Jane undertook an education to bring her up to the standard expected of a gentleman’s wife, and she quickly excelled at all she turned her considerable aptitude to. Two daughters were born to the pair – Jane Alice in 1861, and Mary in 1862. For a time, Morris was blissfully happy with his muse. However, some speculate that Burden married Morris simply to remain close to Rossetti. Now that she was inextricably linked to him through bonds of marriage to a member of the brotherhood, she perhaps felt safer in embarking upon an affair with him. This view of things is perhaps casting Jane in too cruel and manipulative light – she was, after all, a worthy, intelligent and capable woman while Rossetti was a compulsive philanderer. Nonetheless, Rossetti at some point began a sexual relationship with his friend’s wife which simmered in the background for decades. Some believe that the two were involved even before their respective marriages. Most agree that the two were embroiled in an affair when Rossetti and Morris took a joint tenancy on Kelmscott Manor in 1871. Jane and Rossetti spent a good deal of time together at this house while her husband was away researching Icelandic sagas. The pair became extremely emotionally as well as sexually close – and they remained good friends even after their affair ended.
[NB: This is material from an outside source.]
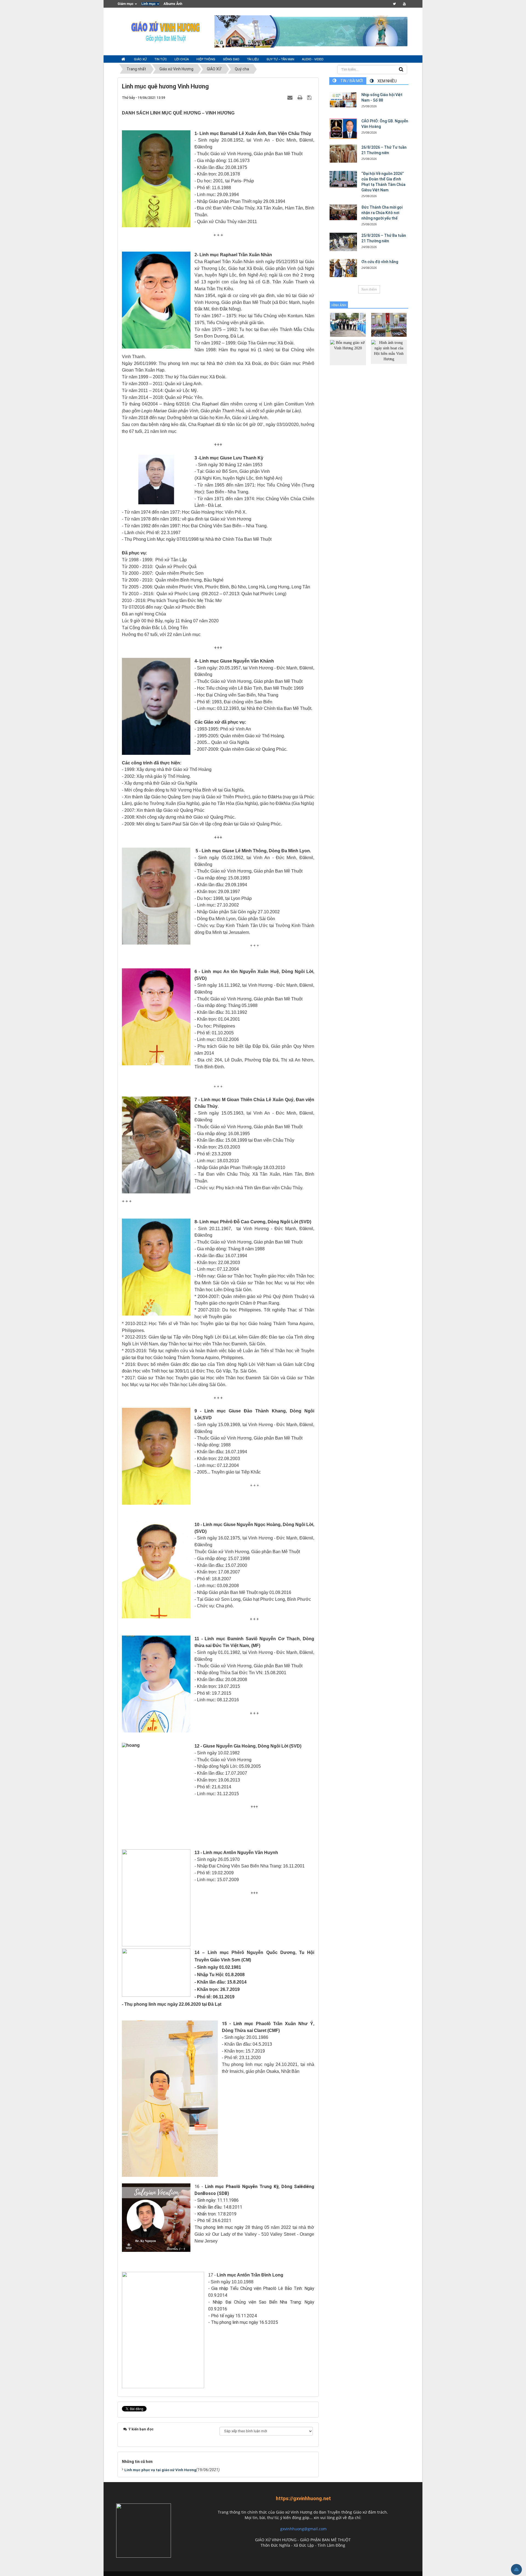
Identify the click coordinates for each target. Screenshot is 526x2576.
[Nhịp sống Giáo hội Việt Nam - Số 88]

untitledTill Death Do Us Part

Jane’s relationship with Rossetti is said to have lasted until she discovered the extent of his drug dependencies – upon which she distanced herself from him sexually, although they remained emotionally close up until his death. By this time, any joy had left the Morris marriage, and Jane was later to admit that she had never loved her husband in the first place. The pair remained married up until Morris’s death – although by this time Jane had engaged in another affair with the political poet Wilfrid Scawen Blunt. Jane Morris outlived her husband by eighteen years, dying in 1914 at the age of 75. In 1904 she was painted once more by Evelyn de Morgan. It is a striking portrait, of a lady elderly yet still beautiful. Her dignity and poise is almost palpable, yet there is something of a wistful melancholy in her eyes – an echo of the emotion she portrayed all those years ago when modelling as Iseult for the infatuated William Morris.